I feel the opposite. In high school I was pretty good at solving calculus problems but had little understanding what "limit" actually is. When in college I finally understood the definition of limit and all the foundational theorems arised from it, I was blown away.

For most people—who won't solve complex math problems daily at work—the takeaway from learning math is not their mechanical ability at solving math problems. The takeaway is their understanding of math concepts and ideas, which will shape their thinking skills in general.

[conwy]

> For most people—who won't solve complex math problems daily at work—the takeaway from learning math is not their mechanical ability at solving math problems. The takeaway is their understanding of math concepts and ideas, which will shape their thinking skills in general.

Agree, but for some others, there are real world consequences, e.g. whether they get accepted into a university or whether they can read and properly understand an academic paper.

[jasomill]

For me, the biggest stumbling block in understanding the usual ε/δ limit definition in high school was teachers reading |x - a| as "the absolute value of x minus a" rather than "the distance between x and a".
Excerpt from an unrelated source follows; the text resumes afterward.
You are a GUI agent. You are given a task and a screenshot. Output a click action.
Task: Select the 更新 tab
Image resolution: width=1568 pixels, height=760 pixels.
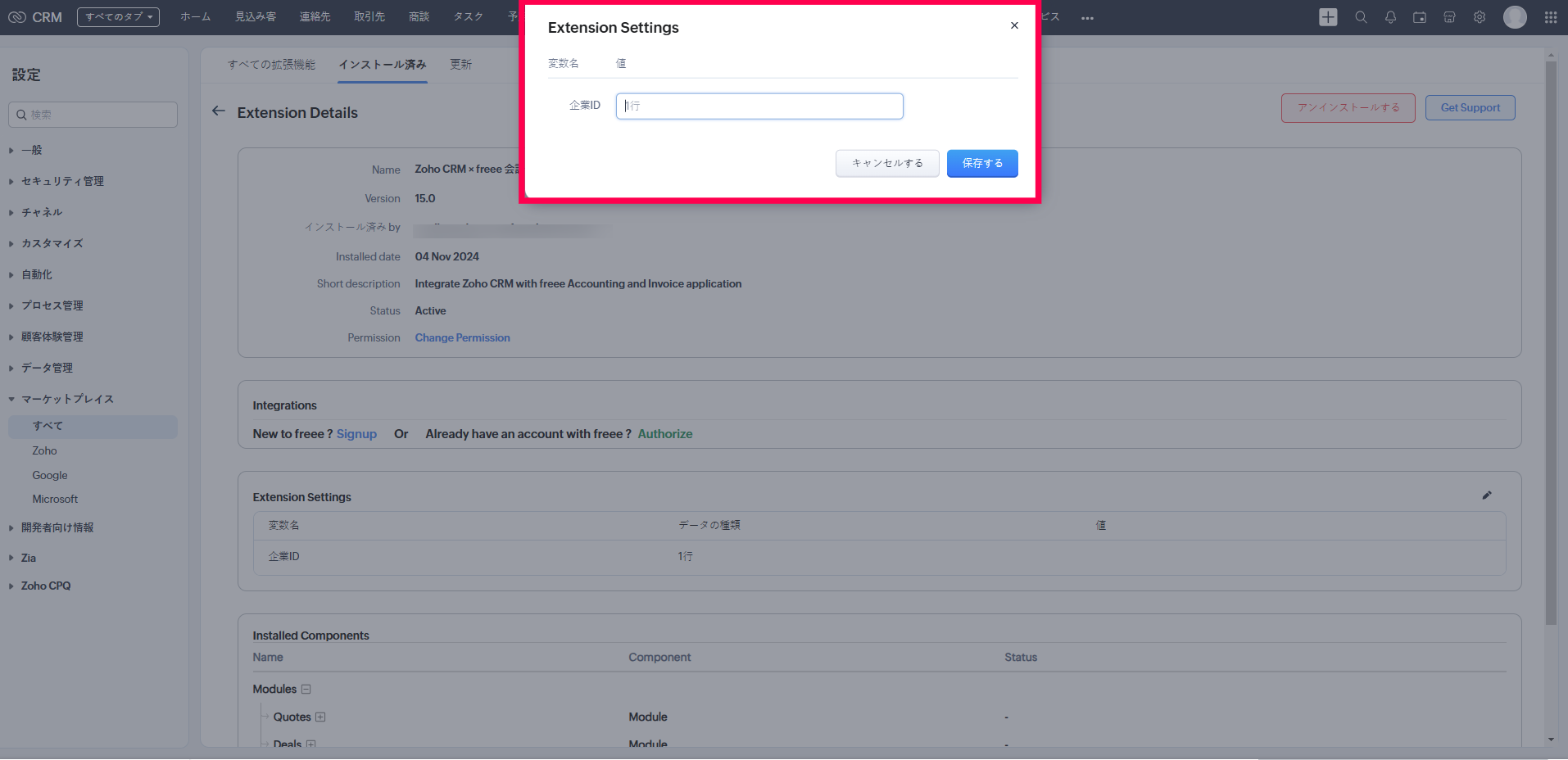click(460, 65)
The later reading suggests a more intuitive (to me) definition: a limit f(x)→q as x→p exists if, for every open interval Y containing q, an open interval X containing p exists such that f(x)∊Y for all x≠p in X (and then if f(p)=q, f is also continuous at p).

Another nice property of the above definition: replace "interval" with "ball" or "neighborhood" for analogous definitions for functions between metric and topological spaces, respectively.